Non è certamente questo il luogo per
addentrarsi nel concetto di etica, ma è essenziale che il giovane abbia la
capacità di essere fedele a un codice deontologico della propria
professionalità. Bisogna sforzarsi a discernere ciò che è positivo dal
negativo, il bene dal male e seguire una corretta linea di comportamento.
Quando parliamo di etica professionale
o etica del lavoro, significa anche il riuscire a dare un senso al lavoro
stesso, riuscire a guardare oltre il contingente.

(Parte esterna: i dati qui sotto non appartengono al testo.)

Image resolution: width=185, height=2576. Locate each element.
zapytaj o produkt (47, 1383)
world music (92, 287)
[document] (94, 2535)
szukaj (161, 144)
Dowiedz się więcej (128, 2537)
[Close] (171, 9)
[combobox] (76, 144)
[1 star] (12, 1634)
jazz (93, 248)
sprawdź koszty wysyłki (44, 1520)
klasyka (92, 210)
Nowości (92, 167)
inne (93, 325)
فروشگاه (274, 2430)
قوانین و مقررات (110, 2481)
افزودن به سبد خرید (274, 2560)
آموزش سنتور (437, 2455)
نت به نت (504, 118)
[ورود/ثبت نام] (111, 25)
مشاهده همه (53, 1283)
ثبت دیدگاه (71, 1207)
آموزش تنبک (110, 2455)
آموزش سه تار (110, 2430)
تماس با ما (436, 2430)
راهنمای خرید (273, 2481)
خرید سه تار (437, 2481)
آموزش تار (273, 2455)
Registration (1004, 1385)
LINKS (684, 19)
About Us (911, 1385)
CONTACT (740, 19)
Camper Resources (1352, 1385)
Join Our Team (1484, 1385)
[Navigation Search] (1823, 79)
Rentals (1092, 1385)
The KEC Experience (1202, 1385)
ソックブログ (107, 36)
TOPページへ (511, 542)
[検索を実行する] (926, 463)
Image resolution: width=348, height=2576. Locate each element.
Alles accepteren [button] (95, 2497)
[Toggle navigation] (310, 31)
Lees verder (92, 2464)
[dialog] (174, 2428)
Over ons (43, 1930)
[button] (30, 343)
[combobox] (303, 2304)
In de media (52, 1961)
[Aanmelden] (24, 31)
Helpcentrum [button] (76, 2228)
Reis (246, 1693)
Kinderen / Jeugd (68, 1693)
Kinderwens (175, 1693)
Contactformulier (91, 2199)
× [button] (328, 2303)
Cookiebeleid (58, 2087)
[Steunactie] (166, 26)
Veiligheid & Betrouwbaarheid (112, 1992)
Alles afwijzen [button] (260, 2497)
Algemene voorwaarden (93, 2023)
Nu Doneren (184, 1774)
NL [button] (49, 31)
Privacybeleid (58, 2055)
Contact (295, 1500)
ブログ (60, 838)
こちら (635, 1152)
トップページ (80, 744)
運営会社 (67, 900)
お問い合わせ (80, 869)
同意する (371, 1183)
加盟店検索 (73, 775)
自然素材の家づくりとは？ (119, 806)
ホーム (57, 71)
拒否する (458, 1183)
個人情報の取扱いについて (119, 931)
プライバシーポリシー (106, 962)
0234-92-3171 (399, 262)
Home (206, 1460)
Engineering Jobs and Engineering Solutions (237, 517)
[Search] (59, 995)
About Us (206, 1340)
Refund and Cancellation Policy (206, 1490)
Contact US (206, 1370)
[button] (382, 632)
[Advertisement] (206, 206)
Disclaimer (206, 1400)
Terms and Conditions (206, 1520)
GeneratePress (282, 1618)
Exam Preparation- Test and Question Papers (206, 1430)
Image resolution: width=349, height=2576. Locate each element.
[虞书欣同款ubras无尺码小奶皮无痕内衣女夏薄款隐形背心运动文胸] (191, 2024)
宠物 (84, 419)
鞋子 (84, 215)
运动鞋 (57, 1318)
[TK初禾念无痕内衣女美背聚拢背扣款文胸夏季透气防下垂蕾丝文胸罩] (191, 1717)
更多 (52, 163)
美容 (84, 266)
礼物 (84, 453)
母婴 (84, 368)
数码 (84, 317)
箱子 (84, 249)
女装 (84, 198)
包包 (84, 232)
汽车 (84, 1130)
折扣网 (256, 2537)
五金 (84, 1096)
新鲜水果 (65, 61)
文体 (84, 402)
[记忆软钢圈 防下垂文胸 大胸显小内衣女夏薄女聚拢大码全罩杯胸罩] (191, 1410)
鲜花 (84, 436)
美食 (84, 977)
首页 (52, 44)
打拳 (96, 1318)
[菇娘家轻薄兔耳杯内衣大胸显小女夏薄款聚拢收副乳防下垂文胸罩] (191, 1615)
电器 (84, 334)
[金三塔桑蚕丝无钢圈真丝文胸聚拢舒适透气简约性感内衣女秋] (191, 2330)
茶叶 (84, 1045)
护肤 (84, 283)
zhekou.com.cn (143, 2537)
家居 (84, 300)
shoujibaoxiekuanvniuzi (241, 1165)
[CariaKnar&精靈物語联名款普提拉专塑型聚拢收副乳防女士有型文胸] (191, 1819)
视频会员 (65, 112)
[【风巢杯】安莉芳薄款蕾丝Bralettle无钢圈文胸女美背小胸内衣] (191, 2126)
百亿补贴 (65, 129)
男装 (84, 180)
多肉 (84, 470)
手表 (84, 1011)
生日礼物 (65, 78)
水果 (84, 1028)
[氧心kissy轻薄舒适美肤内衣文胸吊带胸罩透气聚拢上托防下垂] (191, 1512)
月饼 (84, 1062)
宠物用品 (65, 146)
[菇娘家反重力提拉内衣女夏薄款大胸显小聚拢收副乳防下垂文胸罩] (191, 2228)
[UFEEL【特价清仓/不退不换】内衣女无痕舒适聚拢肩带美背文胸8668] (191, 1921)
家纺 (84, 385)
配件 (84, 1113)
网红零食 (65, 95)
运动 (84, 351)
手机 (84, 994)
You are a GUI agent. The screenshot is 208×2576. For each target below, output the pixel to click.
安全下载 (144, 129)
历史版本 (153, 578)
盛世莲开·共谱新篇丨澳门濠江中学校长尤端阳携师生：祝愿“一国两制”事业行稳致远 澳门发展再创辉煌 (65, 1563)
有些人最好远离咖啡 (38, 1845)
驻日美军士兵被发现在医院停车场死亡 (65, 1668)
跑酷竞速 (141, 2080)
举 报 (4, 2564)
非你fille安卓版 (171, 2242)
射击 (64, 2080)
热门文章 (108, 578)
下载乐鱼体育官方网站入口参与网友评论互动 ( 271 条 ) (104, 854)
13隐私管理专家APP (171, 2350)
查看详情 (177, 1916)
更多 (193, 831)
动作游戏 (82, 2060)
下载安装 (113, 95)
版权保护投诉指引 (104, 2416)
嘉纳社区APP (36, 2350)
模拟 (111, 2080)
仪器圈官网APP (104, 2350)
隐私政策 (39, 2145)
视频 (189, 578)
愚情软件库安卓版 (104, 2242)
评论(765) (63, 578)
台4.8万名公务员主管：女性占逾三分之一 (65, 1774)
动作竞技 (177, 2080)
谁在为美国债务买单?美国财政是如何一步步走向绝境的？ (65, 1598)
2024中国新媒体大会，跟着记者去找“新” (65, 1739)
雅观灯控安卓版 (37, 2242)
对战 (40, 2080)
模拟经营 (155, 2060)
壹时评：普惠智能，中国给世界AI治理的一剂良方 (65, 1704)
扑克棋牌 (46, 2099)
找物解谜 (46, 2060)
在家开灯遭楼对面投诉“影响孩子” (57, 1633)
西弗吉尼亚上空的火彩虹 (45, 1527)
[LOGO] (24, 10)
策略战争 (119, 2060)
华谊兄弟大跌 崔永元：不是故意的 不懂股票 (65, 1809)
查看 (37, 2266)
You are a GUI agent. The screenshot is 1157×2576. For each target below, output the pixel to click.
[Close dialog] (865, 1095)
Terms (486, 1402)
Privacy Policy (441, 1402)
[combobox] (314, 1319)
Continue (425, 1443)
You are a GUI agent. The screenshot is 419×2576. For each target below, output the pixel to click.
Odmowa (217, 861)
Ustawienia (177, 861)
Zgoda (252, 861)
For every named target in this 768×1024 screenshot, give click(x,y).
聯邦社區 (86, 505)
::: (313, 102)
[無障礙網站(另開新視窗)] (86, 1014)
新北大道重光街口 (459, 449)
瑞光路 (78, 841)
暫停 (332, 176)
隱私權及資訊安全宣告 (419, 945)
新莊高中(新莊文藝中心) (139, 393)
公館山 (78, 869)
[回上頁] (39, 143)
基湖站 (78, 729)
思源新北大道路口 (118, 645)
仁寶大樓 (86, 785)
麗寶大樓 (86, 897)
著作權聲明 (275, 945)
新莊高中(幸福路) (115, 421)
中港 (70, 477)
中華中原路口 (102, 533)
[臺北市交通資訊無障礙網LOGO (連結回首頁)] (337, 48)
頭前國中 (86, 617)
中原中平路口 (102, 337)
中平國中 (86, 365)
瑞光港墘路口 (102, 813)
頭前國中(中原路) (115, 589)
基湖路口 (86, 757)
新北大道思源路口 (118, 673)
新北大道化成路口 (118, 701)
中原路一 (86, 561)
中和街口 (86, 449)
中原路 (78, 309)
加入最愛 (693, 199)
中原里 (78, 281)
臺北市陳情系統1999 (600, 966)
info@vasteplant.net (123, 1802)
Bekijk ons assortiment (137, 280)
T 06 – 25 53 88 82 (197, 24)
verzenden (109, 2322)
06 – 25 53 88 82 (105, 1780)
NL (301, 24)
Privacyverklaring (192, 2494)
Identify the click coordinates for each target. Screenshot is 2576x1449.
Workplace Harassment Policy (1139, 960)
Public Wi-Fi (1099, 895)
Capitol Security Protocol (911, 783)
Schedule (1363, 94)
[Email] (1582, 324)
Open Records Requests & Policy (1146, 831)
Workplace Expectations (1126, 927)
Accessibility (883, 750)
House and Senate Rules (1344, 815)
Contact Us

Ma, oltre a questi tre semplici e
chiari “pilastri”, il tutto deve essere immerso in un riferimento ideale,
qualunque esso sia, ed è essenziale avere un metro di paragone del proprio
agire. Dobbiamo avere alcuni punti fermi,
alcuni “paletti” intorno a cui costruire e ancorare il nostro futuro lavorativo
e professionale.
Quali?
Dove trovarli?
È questa una ricerca personale e
soggettiva.
Il Magistero sociale della Chiesa
(vedi l’ultima Enciclica di Benedetto XVI «Caritas
in Veritate» sul problema del lavoro e dell’economia, come tutto
l’insegnamento di Giovanni Paolo II o le grandi figure come San Josemaria,
Luigi Giussani…) e i grandi pensieri laici in materia etica ed economica sono
tutte “proposte”, ma poi la scelta è individuale. L’importante è avere un
qualche riferimento che sia come una propria bussola per orientarsi nella vita
quotidiana.
In tutto questo l’associazione di categoria può (e deve) avere un ruolo molto
importante. È quel “corpo sociale intermedio” che deve accompagnare l’impresa a
muovere i primi passi e guidarla nell’attività quotidiana. Ma anche qui bisogna
fare una premessa importante: l’impresa non è un soggetto astratto, un freddo
articolo di codice civile, ma una realtà produttiva che ha il suo fulcro nella
persona, nel valore della persona che sia essa imprenditore o lavoratore. Il
concetto non cambia. Se poi andiamo ad analizzare le micro imprese o le
attività artigianali, ci accorgiamo che intorno alla figura dell’imprenditore
vi sono collaboratori che spesso sono i propri familiari. Ecco che il discorso
cambia.
Ricordiamoci
che un’azienda non è solo un insieme di numeri e percentuali, ma un luogo di
realizzazione per chi ci lavora.
«Bisogna
restituire all’impresa un valore positivo come creatrice di ricchezza e
benessere», come evidenzia
il presidente nazionale di Confartigianato Giorgio
Guerrini, in una intervista al settimanale «Tempi». Le piccole imprese sono
la spina dorsale del tessuto produttivo italiano e oggi, continua Guerrini,
soffrono i postumi di una sbronza qualunquista, per cui per anni si è fatto
credere ai giovani che potevano prepararsi come volevano e poi un modo per
inserirsi nel mondo del lavoro l’avrebbero trovato. È necessario – conclude
Giorgio Guerrini - illustrare ai giovani le reali necessità occupazionali del
nostro Paese…”ut operetur” sarebbe il caso di dire.